_Given passage_
:::

NAME

Data::Heap::Shared - Shared-memory binary min-heap (priority queue) for Linux

SYNOPSIS

use Data::Heap::Shared;

my $heap = Data::Heap::Shared->new(undef, 1000);
$heap->push(3, 300);   # priority=3, value=300
$heap->push(1, 100);
$heap->push(2, 200);

my ($pri, $val) = $heap->pop;   # (1, 100) — lowest priority first
my ($pri, $val) = $heap->peek;  # (2, 200) — without removing

# blocking pop
my ($pri, $val) = $heap->pop_wait(5.0);

DESCRIPTION

Binary min-heap in shared memory. Elements are (priority, value) integer pairs. Lowest priority pops first.

Mutex-protected push/pop with sift-up/sift-down. PID-based stale mutex recovery. Futex blocking when empty.

Crash safety: if a process dies while holding the heap mutex (mid-push or mid-pop), the mutex is recovered via PID detection, but the heap data may be in an inconsistent state (partially sifted). Callers should clear and rebuild if crash recovery is triggered in a critical application.

Linux-only. Requires 64-bit Perl.

METHODS

$heap->push($priority, $value);          # returns bool
my ($pri, $val) = $heap->pop;            # returns () if empty
my ($pri, $val) = $heap->pop_wait;       # blocking
my ($pri, $val) = $heap->pop_wait($t);   # with timeout
my ($pri, $val) = $heap->peek;           # without removing

$heap->size;  $heap->capacity;  $heap->is_empty;  $heap->is_full;
$heap->clear;  $heap->stats;  $heap->path;  $heap->memfd;
$heap->sync;   $heap->unlink;

# constructors
$heap = Data::Heap::Shared->new_memfd($name, $capacity);
$heap = Data::Heap::Shared->new_from_fd($fd);

# eventfd
$heap->eventfd;  $heap->eventfd_set($fd);  $heap->fileno;
$heap->notify;   $heap->eventfd_consume;

STATS

stats() returns: size, capacity, pushes, pops, waits, timeouts, recoveries, mmap_size.

:::

_Source data_
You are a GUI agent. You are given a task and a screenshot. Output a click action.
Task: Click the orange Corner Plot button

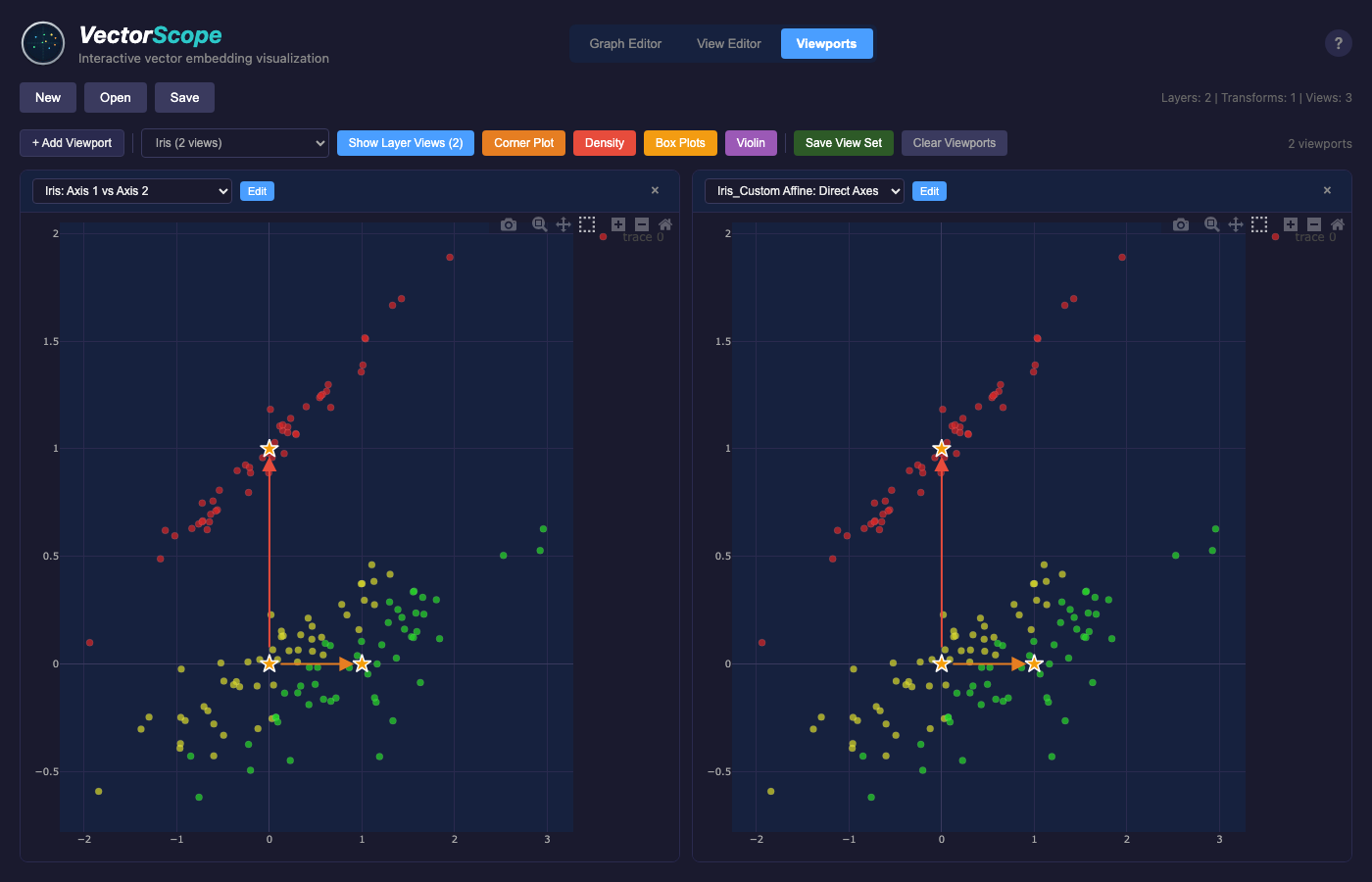point(523,143)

:::

_Work to be completed_
Reproduce the heap module documentation word for word from "Binary min-heap in" to "blocking when empty.". Work only from the heap module documentation.

_Output for this exercise_
Binary min-heap in shared memory. Elements are (priority, value) integer pairs. Lowest priority pops first.

Mutex-protected push/pop with sift-up/sift-down. PID-based stale mutex recovery. Futex blocking when empty.